| Record set |
········
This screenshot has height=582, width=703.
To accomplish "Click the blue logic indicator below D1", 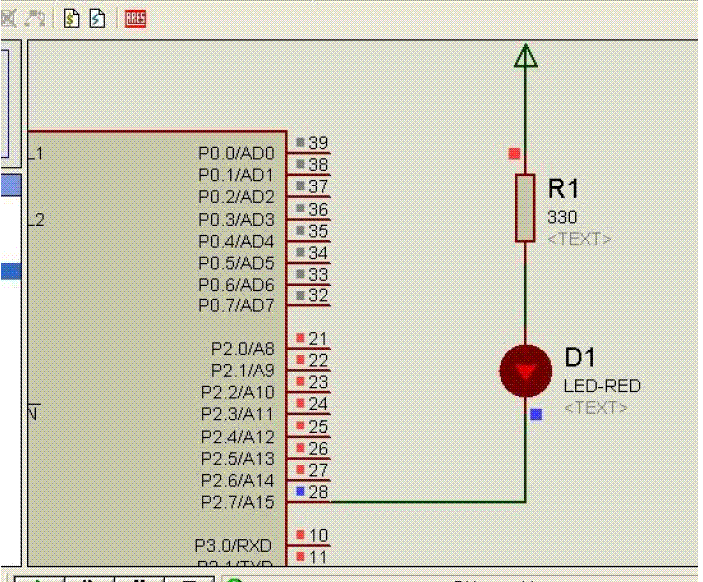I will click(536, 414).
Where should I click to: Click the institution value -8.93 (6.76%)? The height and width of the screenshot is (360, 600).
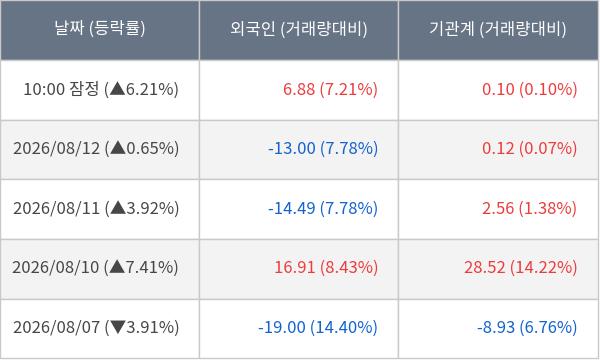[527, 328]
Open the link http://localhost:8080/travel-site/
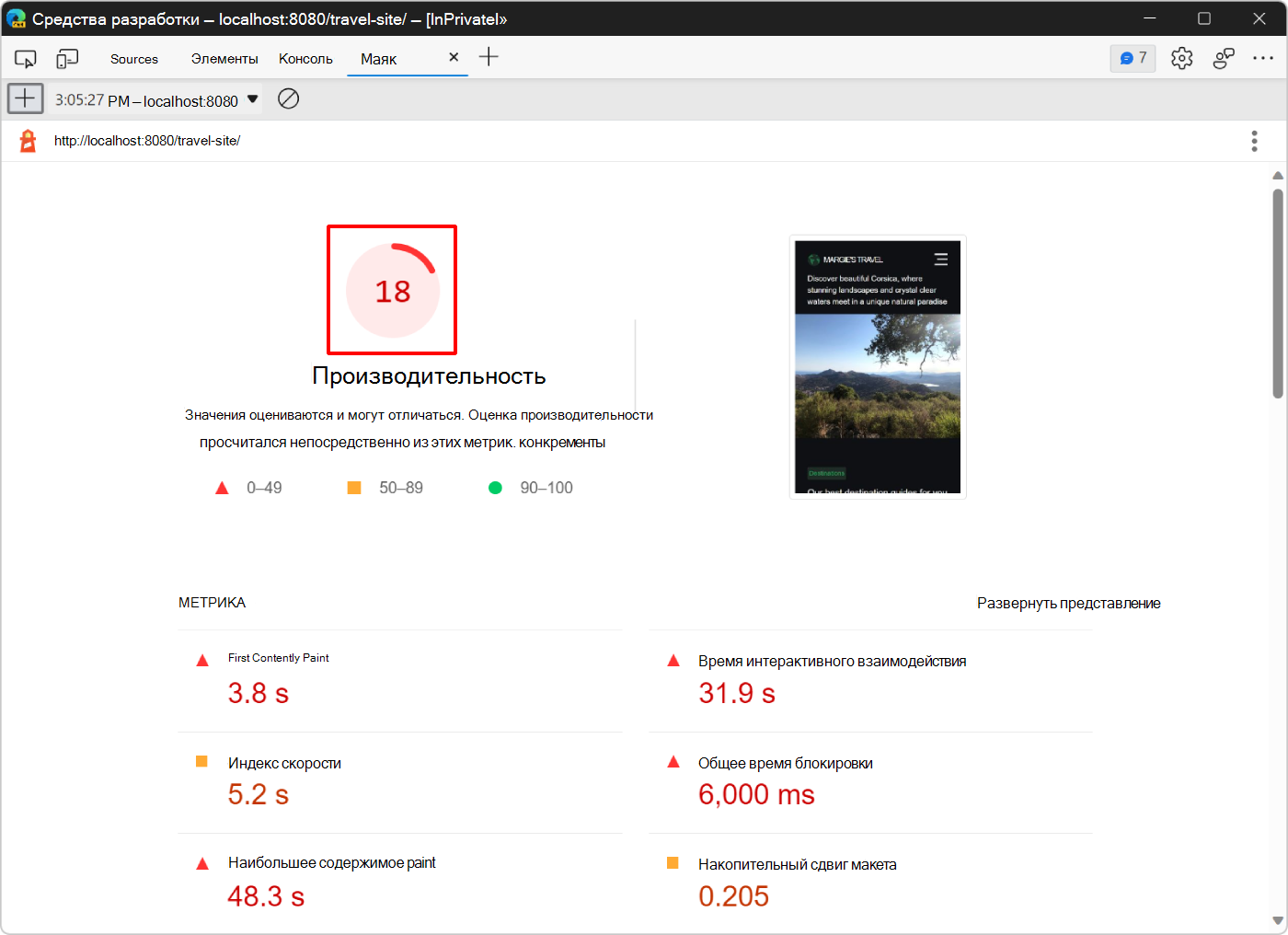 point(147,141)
········
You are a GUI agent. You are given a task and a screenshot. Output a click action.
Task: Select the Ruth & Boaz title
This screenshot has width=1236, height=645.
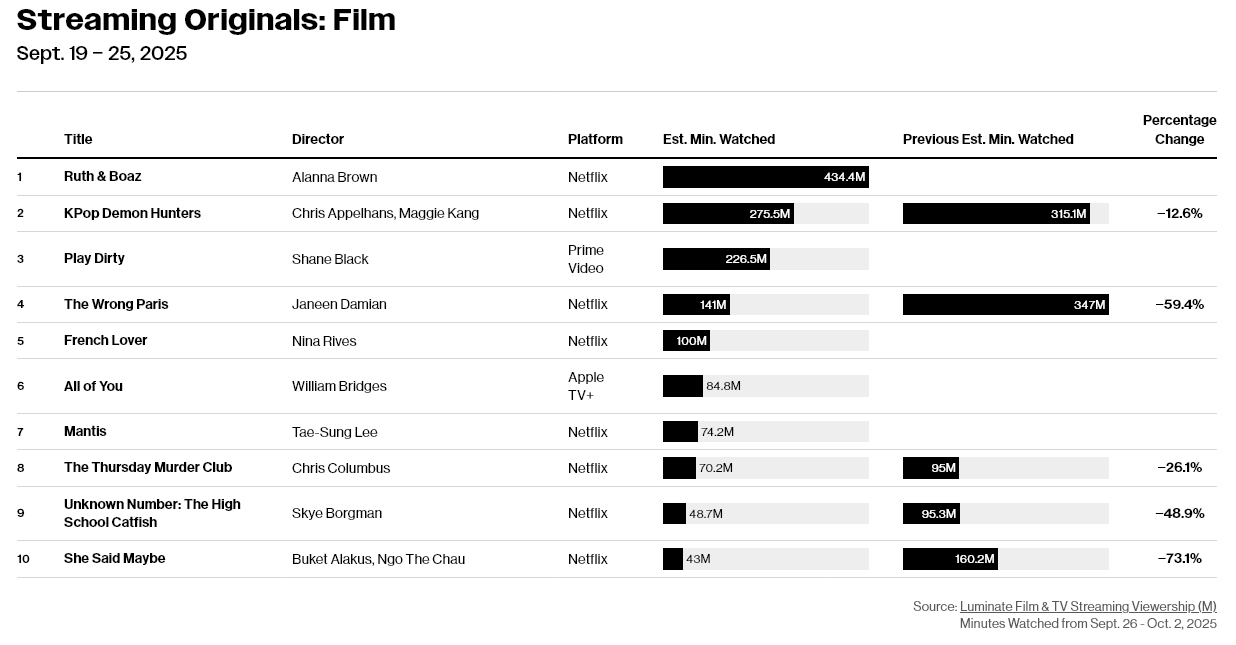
········
| Assignment |
Set down, from the entries above, exactly the lines from the one with "Task: Select the Ruth & Boaz title" up to and including the one with "This screenshot has width=1236, height=645.", and no other lines.

| Result for this exercise |
Task: Select the Ruth & Boaz title
This screenshot has width=1236, height=645.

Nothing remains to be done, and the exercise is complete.